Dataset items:
━━━━━━

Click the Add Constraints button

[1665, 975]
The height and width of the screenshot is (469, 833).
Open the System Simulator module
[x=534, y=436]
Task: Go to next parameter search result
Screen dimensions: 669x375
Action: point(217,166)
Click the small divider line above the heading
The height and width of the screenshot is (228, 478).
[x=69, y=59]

━━━━━━

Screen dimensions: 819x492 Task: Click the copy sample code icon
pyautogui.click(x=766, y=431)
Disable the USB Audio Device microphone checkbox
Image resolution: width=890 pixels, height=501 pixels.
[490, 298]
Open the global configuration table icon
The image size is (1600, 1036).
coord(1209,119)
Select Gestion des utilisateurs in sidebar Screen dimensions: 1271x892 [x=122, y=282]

━━━━━━

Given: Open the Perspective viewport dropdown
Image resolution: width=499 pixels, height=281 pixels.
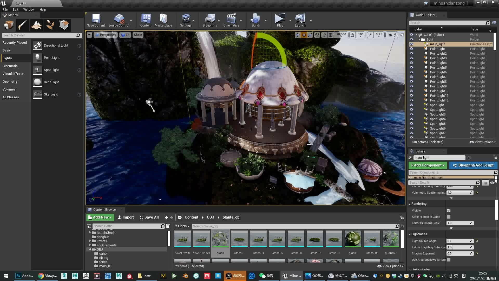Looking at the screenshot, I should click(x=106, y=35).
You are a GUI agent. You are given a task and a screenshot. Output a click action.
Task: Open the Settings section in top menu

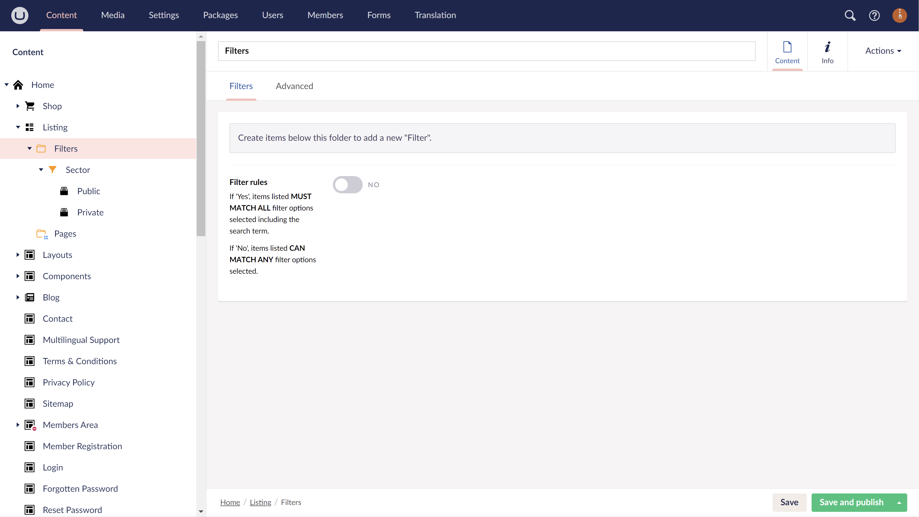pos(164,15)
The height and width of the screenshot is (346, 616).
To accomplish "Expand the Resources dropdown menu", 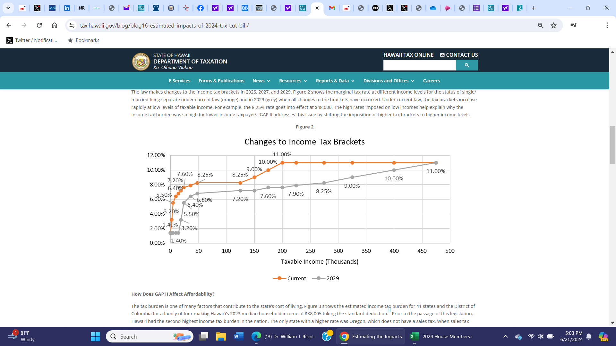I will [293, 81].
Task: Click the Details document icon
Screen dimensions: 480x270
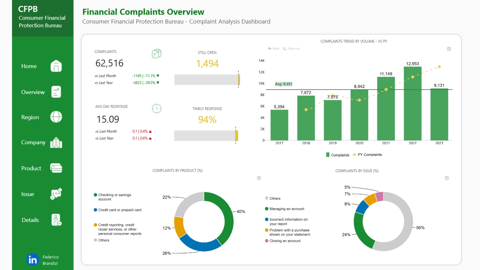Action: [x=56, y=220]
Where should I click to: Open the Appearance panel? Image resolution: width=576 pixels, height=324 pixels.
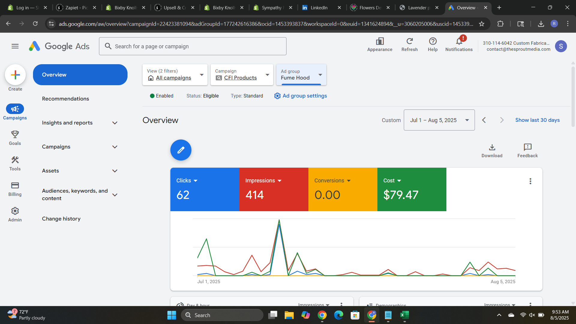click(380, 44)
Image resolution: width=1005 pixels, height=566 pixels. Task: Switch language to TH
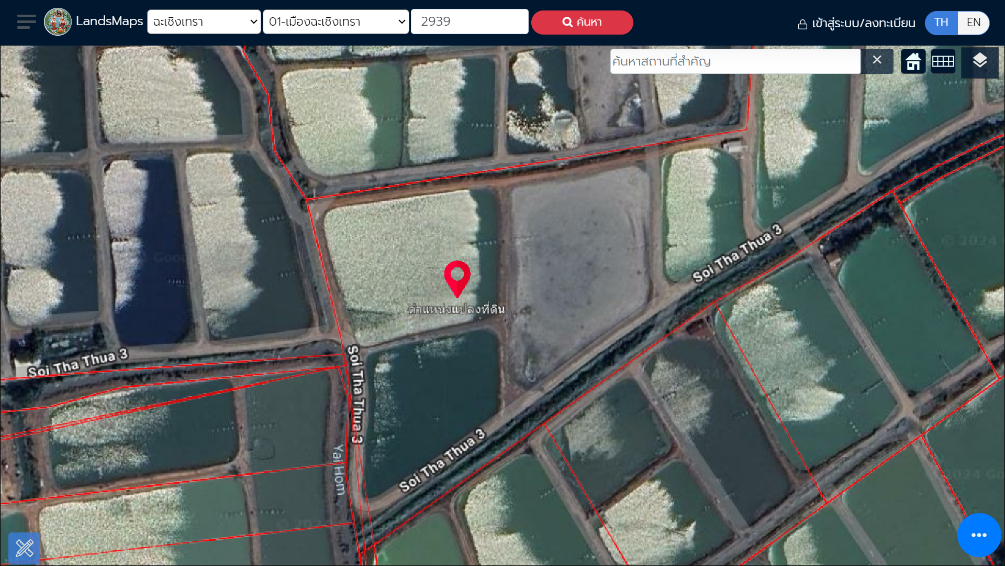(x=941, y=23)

━━━━━━

Going back over the entries above, copy word for word every line from the one that has "The image size is (1600, 1036)." on through the one that has "Select Gestion des".

## Response area
The image size is (1600, 1036).
coord(1209,119)
Select Gestion des utilisateurs in sidebar Screen dimensions: 1271x892 [x=122, y=282]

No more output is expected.